Release and Waiver of Liability Form
and
Parent/Guardian Authorization for a Minor Student


A parent or legal guardian must complete the following authorization form if the student is under 18 years of age.  This form must be in the STEM Summer Camp office in order for the student to attend the session.

Student Name: ______________________________________________  Age (as of 1st day of camp): __________

I, the undersigned, certify that I am the parent/legal guardian of  ________________________________________.  I hereby authorize enrollment of the above named student in the STEM summer Camp in the Foothill-De Anza Community College District in order to permit the student to participate. 

Release/Indemnification.  The Parent/Legal Guardian hereby consent to the above listed participation and release absolutely, forever discharge, hold harmless and covenant not to sue the Foothill-De Anza Community College District, its directors, employees, agents, volunteers and affiliates (herein collectively referred to as “District”) from any and all present or future liability, claims, demands, actions or rights of action, whether asserted by me or a third party arising out of, or in connection with minor student’s participation in the above activity (the “Claims”).  I agree to indemnify and hold harmless the District for any such Claims brought by me or a third party from any costs associated with defending or litigating such claims, including but not limited to attorney fees, costs and legal expenses.

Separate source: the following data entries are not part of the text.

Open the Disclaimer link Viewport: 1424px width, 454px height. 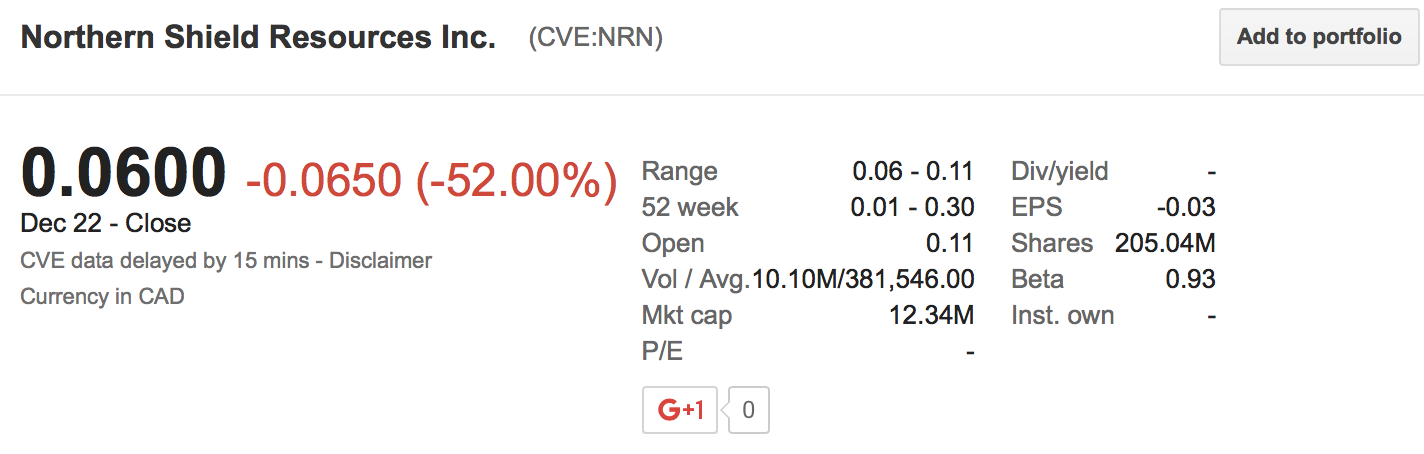click(381, 261)
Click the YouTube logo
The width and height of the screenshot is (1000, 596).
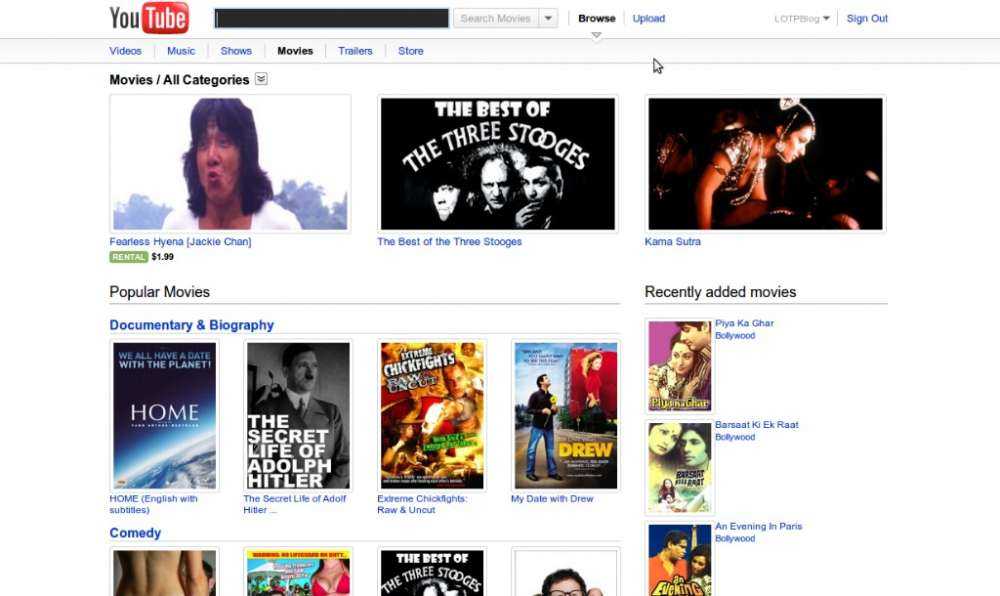(x=148, y=18)
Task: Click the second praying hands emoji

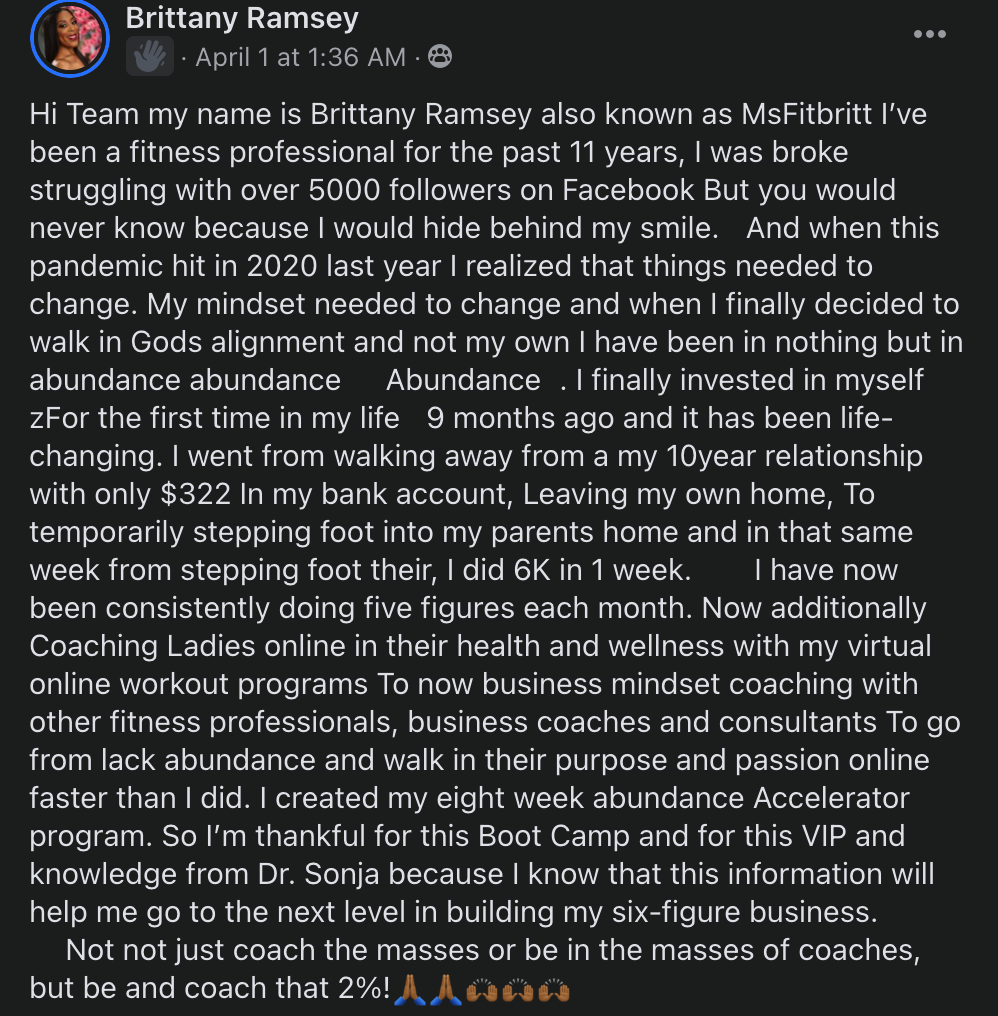Action: tap(445, 990)
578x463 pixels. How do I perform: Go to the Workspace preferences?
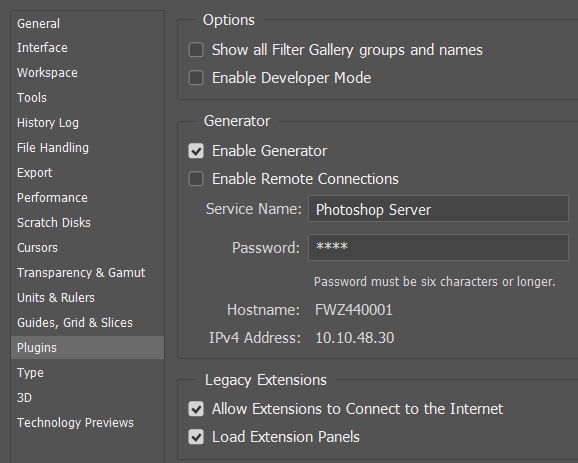pos(47,73)
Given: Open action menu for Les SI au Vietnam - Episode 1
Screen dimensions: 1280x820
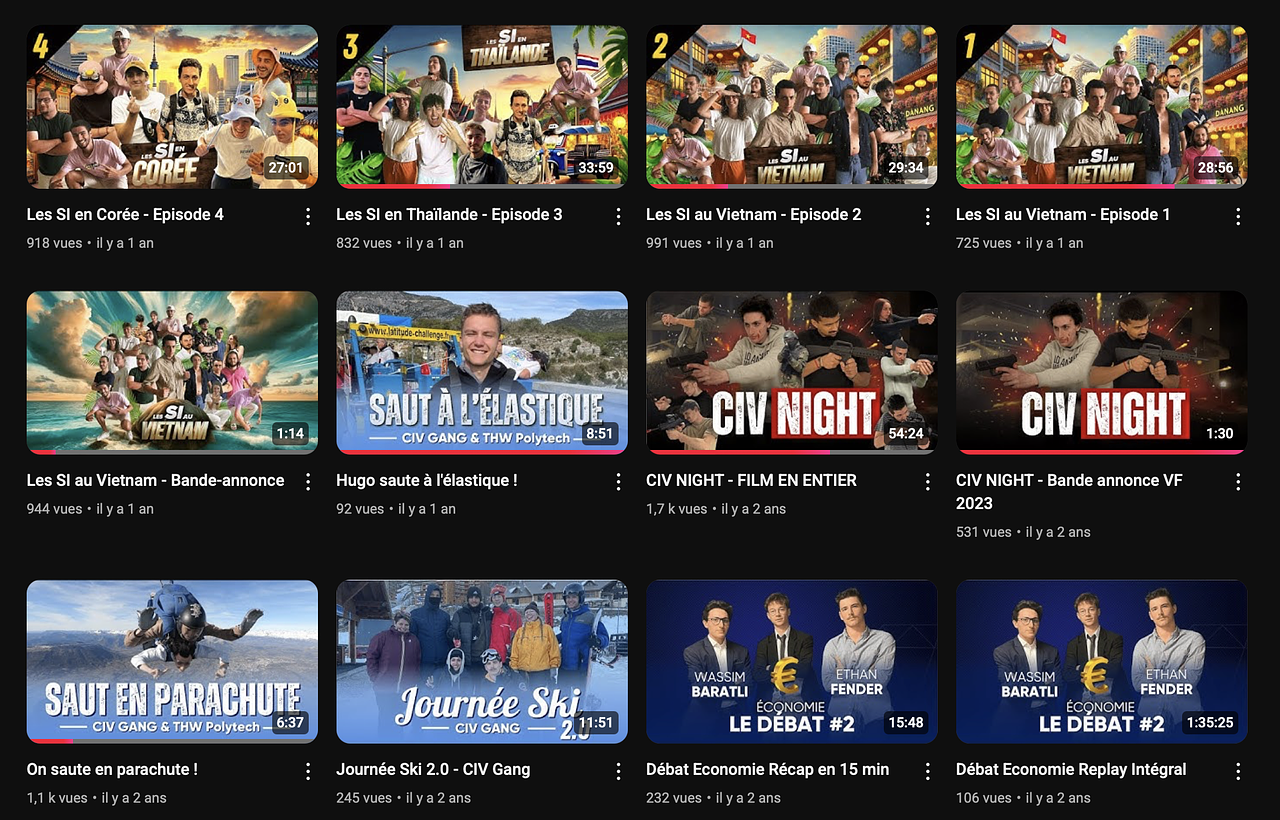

Medical Emergency.*  In the event of any medical emergencies, I authorize the consent to any x-ray examination, anesthetic, medical, dental or surgical diagnosis or treatment, and hospital care that the District Faculty sponsor deems necessary for the safety and protection of the minor student, and agree to be financially responsible for any medical services rendered.  I want the District to know about all current medical problems including psychological difficulties and serious allergies (animal, food, medicine, etc.) and physical limitations as follows:

_____________________________________________________________________________________________
*Important Note:  The District will NOT administer medicine during the program.


Signature
I have read the above and understand its terms and I sign it voluntarily and with full knowledge of its significance.


Name of Parent
/Legal Guardian:                    
    Print Name        Signature        Date

Emergency Contacts
Primary Contact:                    
    Print Name        Telephone/ Cell Phone        Email

Alternate Contact:    
                
    Print Name        Telephone/ Cell Phone        Email

In the event the primary parent contact person cannot be reached, the alternate emergency contact person is designated to act on parent’s behalf.